Information>
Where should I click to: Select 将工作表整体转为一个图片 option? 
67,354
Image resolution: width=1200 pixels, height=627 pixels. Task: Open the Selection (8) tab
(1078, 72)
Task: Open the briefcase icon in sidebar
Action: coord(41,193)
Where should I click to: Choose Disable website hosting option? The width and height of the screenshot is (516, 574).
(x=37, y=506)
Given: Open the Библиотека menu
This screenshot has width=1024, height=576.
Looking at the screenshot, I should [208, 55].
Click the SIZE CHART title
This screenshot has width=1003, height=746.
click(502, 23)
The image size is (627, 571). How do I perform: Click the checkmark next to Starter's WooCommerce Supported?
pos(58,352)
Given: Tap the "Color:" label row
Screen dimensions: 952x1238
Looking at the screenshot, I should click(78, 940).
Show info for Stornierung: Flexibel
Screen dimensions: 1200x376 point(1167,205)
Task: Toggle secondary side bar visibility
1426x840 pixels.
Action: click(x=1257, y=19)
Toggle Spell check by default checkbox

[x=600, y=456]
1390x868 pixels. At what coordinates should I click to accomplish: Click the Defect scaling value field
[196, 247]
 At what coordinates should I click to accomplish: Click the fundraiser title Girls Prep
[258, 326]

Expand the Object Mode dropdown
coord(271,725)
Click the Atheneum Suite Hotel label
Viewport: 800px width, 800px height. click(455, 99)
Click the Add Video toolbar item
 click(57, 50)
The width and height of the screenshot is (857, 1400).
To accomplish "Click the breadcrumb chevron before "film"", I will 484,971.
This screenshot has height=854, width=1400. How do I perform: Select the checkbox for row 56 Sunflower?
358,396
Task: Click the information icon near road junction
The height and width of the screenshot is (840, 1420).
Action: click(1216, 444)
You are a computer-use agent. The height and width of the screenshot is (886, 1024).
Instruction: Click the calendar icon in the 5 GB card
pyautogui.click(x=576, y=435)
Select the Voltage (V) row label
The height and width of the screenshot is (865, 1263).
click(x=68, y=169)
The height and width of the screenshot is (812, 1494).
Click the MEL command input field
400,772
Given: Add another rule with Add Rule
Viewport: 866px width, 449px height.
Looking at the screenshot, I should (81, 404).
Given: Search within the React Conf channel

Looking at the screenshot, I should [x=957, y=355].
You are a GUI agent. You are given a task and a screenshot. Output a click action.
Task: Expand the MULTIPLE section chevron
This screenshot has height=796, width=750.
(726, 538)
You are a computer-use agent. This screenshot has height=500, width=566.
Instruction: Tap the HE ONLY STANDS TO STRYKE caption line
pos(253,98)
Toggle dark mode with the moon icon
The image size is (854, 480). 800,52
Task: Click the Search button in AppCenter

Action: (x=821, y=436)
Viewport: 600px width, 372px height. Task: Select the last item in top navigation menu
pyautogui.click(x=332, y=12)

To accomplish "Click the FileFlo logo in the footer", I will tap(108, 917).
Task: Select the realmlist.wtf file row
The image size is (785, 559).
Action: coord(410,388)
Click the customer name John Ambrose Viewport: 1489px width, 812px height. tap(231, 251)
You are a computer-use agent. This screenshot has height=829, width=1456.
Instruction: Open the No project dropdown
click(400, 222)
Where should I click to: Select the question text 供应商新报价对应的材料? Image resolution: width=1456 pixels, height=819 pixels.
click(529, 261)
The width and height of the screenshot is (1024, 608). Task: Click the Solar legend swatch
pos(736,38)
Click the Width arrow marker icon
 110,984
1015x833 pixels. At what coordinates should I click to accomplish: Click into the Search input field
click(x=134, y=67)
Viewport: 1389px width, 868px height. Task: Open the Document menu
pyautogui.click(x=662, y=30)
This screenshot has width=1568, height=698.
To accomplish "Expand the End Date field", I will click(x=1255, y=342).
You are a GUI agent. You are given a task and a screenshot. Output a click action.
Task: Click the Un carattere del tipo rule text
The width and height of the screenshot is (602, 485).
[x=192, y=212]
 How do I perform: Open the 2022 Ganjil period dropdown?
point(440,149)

Your objective> Work through the records above. Copy every line with the string "will".

Written response>
To accomplish "Click the breadcrumb chevron before "film"", I will 484,971.
To accomplish "Click the FileFlo logo in the footer", I will tap(108, 917).
To accomplish "Expand the End Date field", I will click(x=1255, y=342).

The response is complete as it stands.